Unexpected EHR costs you will face during implementation
Even with the most meticulous planning, EHR implementation can result in unexpected costs. It can be an unwieldy process that can easily involve unexpected cost overruns. that even in the most well-planned implementation efforts. One way to avoid this is by using case studies of other implementation efforts to understand problem areas that cause practices to experience EHR cost overruns.
A recent study by research service Capterra indicates that providers spend an average of $31,710 more per year than they expect. Further, a survey reported in Medical Economics tracking unanticipated costs by the study's physicians showed that out-of-pocket expenses found in the first six months of an EHR implementation averaged $6,516. Despite the prevalence of cost overruns, their risk can be minimized by understanding problem areas and planning accordingly. The following list represents four unexpected EHR costs you may run into during implementation.
Hardware-software, peripheral and network connections
A practice can model with some certainty the amount of technology infrastructure needed to implement an EHR. Although when it comes to the massive amount of material needed to set up a system or replace old or incompatible hardware, there is a strong opportunity to underestimate expenses. In the Medical Economics study referenced above participants on average spent $5,900 on purchases related to hardware, software, peripherals, and network connections.
IT and outside support
Practices often overlook the need for IT and outside support during implementation. The implementation may include snags from a variety of factors and require additional support beyond what the vendor offers, or in some cases, a vendor may charge for IT support. For practices which will use in-house resources, the true costs for this become even more easy to overlook when staff hours are diverted away from their usual duties and EHR costs are not often as apparent as a bill from a third party.
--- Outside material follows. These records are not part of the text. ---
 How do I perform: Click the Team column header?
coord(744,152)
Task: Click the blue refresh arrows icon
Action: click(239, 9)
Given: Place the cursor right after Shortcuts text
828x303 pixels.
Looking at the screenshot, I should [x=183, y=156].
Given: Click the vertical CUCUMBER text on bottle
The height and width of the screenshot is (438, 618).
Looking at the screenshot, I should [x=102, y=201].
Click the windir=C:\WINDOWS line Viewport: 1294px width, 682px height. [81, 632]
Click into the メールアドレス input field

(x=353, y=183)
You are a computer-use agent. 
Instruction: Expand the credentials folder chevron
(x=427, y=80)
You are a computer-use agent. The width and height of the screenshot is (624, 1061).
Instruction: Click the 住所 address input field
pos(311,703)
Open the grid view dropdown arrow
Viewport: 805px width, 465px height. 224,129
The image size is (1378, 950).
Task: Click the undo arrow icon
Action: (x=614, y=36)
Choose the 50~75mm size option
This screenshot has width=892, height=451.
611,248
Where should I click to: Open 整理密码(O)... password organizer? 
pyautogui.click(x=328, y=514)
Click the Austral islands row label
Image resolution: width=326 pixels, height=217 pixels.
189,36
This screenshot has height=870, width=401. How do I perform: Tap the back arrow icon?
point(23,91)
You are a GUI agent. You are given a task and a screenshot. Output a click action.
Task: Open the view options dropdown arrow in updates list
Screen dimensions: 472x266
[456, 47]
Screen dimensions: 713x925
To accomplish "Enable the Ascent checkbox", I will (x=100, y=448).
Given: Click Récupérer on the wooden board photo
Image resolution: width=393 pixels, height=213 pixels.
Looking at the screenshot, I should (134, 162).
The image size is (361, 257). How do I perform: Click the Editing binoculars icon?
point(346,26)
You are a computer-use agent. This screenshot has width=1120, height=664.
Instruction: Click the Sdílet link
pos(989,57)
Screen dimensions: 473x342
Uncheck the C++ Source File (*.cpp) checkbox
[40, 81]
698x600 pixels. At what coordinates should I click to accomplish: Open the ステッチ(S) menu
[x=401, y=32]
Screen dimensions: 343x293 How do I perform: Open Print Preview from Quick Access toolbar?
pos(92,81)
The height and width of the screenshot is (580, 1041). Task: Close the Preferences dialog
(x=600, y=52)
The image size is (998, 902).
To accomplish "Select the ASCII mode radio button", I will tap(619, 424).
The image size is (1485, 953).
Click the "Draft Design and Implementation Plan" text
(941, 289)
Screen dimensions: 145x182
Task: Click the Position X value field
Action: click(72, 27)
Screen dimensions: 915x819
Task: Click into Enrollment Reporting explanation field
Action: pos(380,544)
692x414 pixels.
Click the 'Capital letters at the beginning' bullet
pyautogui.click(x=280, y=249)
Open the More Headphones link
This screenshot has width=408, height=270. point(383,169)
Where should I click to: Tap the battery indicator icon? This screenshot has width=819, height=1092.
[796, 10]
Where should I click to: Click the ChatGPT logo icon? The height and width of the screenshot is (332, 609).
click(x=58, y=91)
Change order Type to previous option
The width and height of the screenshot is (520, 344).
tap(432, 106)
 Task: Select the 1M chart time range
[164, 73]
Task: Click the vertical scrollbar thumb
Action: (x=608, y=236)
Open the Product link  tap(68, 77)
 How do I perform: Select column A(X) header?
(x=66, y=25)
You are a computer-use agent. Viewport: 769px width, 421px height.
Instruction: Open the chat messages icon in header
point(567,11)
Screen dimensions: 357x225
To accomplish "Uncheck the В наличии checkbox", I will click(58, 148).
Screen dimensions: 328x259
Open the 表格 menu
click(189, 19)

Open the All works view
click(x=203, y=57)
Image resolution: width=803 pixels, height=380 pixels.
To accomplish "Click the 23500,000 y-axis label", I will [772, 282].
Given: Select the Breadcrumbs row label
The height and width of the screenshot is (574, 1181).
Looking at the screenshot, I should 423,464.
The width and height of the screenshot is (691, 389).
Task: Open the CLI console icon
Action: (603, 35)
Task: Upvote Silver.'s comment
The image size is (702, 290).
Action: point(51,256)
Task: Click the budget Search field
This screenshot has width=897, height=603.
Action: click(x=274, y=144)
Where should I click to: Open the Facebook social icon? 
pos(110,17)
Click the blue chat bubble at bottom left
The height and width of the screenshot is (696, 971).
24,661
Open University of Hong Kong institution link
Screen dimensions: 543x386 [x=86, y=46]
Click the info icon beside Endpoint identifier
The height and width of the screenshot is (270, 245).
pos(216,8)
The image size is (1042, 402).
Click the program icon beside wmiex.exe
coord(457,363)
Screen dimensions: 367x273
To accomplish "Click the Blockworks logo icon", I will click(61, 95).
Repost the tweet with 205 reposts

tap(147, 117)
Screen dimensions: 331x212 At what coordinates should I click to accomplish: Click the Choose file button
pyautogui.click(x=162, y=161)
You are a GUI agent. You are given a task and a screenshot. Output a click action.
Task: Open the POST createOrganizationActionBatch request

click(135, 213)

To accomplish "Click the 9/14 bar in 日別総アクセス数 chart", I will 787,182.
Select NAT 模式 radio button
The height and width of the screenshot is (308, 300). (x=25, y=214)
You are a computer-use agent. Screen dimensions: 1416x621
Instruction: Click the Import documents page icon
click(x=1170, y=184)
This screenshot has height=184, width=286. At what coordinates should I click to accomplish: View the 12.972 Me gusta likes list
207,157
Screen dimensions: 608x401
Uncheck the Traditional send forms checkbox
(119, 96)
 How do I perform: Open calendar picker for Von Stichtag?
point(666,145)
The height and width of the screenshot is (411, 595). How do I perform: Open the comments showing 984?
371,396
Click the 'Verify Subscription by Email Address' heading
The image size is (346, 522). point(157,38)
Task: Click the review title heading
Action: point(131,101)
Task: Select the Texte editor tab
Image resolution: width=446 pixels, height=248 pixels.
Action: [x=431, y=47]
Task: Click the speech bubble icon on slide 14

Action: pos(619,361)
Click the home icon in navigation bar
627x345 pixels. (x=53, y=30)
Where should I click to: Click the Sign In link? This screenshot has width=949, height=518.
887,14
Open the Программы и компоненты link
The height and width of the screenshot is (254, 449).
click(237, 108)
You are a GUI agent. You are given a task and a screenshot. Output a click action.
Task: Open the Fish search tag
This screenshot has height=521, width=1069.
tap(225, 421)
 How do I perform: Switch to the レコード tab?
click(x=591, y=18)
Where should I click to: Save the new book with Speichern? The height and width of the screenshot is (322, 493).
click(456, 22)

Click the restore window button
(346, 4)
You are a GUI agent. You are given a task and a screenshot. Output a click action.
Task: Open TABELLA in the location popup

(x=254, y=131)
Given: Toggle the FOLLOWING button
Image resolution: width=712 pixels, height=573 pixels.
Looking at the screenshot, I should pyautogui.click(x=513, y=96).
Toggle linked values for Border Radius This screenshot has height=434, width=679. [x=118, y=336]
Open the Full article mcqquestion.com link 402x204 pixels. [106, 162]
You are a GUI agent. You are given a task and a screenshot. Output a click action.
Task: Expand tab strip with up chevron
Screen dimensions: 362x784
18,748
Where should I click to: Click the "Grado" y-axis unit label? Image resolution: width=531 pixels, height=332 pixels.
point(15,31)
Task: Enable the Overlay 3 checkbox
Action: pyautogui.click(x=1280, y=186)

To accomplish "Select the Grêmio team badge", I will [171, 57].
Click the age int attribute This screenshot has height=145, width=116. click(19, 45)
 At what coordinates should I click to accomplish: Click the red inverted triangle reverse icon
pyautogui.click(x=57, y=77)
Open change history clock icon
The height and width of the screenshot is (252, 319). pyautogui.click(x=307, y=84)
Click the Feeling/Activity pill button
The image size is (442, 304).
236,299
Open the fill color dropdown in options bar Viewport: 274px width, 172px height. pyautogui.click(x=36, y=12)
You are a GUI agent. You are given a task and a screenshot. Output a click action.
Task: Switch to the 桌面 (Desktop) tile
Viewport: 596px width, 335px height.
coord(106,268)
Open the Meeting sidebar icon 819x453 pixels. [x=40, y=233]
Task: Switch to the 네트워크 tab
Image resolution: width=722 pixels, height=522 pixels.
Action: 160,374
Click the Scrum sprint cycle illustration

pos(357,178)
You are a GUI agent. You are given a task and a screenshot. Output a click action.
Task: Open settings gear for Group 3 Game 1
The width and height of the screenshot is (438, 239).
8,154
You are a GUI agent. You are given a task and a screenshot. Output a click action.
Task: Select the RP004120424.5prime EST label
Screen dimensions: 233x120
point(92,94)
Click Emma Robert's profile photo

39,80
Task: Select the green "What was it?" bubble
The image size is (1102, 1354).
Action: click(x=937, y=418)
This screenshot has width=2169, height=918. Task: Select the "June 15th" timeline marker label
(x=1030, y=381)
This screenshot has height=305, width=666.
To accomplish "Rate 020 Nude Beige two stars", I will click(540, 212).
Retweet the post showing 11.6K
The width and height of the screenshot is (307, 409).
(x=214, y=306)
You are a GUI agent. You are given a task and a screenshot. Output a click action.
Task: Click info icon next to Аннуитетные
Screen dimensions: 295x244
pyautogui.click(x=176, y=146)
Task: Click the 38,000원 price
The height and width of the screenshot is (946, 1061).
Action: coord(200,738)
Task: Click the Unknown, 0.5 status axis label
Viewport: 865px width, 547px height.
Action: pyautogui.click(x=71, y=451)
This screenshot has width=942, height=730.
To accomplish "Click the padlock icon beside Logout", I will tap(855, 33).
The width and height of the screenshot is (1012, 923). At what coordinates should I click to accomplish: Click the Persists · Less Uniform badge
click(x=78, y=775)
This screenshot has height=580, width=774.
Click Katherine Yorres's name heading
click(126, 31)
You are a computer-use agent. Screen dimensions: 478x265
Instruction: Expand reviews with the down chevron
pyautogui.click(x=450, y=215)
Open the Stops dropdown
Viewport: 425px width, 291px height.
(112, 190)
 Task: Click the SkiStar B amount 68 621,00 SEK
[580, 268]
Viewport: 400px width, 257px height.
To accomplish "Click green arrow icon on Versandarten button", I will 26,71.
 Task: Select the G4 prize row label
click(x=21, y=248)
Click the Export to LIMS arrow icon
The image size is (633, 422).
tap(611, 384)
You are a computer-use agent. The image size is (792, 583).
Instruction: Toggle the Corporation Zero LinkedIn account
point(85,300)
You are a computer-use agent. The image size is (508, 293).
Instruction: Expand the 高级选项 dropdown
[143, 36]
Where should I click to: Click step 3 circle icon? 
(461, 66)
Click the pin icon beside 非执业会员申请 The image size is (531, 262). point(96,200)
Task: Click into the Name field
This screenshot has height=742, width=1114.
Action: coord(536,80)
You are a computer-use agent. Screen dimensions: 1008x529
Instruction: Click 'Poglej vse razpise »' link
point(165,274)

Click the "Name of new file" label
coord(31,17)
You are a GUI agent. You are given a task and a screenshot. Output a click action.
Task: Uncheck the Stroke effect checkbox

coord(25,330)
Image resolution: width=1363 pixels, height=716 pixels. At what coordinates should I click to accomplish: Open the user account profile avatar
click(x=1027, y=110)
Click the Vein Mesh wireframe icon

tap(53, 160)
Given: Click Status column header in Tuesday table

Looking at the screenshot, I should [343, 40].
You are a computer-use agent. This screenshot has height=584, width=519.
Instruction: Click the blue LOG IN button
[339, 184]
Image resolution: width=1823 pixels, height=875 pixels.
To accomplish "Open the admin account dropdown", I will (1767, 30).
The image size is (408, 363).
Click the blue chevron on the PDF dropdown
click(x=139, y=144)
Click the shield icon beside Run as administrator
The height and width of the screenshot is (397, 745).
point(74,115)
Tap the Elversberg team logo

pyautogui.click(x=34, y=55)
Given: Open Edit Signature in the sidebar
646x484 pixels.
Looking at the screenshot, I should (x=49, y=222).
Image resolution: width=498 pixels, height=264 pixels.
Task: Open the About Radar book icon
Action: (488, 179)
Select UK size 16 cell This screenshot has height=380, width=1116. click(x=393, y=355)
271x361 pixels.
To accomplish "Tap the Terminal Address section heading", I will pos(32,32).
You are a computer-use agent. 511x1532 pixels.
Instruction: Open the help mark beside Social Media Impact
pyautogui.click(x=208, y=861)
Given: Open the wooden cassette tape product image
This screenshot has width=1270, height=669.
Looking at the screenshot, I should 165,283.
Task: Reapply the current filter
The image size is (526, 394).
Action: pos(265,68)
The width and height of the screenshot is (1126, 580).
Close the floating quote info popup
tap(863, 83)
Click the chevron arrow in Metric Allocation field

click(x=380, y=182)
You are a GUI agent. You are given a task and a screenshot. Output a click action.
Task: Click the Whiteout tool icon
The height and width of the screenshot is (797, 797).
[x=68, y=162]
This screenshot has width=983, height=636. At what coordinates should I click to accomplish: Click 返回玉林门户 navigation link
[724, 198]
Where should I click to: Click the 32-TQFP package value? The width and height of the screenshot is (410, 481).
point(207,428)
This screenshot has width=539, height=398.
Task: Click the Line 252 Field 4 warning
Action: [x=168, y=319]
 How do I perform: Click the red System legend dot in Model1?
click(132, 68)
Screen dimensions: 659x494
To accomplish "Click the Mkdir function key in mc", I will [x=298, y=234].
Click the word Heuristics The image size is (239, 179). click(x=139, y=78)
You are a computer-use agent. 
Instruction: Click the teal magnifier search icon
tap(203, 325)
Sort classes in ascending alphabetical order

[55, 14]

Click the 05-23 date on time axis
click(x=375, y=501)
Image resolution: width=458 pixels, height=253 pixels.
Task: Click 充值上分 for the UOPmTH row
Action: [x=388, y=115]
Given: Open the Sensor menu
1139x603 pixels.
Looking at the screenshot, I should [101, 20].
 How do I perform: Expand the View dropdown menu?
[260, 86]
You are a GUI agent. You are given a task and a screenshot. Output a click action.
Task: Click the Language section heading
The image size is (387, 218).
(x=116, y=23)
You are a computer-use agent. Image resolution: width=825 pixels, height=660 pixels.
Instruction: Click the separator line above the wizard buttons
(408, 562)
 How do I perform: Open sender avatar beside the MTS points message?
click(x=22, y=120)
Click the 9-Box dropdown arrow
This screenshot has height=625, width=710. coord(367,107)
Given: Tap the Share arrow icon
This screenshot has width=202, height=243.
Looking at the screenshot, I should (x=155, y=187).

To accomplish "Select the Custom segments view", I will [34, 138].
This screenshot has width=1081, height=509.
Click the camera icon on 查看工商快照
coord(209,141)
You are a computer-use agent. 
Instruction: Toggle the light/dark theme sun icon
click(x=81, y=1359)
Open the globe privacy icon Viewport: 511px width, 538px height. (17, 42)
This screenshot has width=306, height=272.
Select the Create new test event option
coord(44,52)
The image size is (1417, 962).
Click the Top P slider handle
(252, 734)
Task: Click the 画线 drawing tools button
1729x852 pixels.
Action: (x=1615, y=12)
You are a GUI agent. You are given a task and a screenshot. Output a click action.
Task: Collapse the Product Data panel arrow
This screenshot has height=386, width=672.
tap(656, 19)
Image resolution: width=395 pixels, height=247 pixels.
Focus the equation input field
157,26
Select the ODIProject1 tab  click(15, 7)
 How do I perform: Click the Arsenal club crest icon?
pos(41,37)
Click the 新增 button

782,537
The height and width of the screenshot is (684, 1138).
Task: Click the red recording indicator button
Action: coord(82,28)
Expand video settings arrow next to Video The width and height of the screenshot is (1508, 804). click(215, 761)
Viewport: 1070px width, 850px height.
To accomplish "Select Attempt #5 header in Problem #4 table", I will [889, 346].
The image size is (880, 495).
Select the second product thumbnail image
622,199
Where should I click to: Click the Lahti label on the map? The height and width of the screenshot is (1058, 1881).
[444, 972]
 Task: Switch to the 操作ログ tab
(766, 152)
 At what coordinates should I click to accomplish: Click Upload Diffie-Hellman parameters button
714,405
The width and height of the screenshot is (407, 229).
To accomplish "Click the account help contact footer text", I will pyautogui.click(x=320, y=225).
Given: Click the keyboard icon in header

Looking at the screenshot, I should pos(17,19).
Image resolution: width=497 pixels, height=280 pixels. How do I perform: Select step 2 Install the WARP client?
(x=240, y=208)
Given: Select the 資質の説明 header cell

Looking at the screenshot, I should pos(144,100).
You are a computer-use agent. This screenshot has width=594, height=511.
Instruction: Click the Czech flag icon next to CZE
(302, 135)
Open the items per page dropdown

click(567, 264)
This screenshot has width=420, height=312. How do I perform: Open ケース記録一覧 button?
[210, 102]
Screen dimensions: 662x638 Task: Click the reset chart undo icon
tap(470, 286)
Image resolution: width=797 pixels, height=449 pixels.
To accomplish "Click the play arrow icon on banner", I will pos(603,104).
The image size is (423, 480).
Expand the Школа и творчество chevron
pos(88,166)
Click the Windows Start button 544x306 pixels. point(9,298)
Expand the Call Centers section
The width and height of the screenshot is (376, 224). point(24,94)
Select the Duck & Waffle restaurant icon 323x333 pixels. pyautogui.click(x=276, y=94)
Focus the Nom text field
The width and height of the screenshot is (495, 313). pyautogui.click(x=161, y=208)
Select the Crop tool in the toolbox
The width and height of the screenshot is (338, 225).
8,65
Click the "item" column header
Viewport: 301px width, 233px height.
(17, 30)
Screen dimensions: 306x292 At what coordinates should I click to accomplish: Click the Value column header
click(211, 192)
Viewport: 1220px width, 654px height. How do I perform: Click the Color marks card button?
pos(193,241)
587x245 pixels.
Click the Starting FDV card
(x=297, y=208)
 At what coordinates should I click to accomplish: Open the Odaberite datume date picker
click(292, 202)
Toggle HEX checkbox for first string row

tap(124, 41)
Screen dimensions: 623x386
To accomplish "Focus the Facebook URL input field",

Overtime and lost productivity
As staff becomes acclimated to a new EHR, there will be inevitable productivity loss which should be viewed as a tangible cost that practices should consider. Lost productivity may be an ongoing factor due to the learning curve for the EHR and as staff adapts their workflows. The study by Medical Economics referenced above suggests that during implementation “you can expect to see up to 50% fewer patients.” The costs incurred as a result of implementation related productivity loss will vary according to practice and steps taken to mitigate these losses.
After diligently selecting an EHR a practice may discover that when a system is put into use that customization may be needed. Unfortunately, these features often come at a price. In this case, it is important to understand before implementation how workflows will be impacted by the EHR and be confident that the EHR’s forms, configuration, and other features are fit for purpose.
Forecasting costs for implementing an EHR can be an imprecise art at times, however, a practice can keep in mind problem areas that potentially could result in cost overruns and build in a cushion in their budget to accommodate for unexpected EHR costs.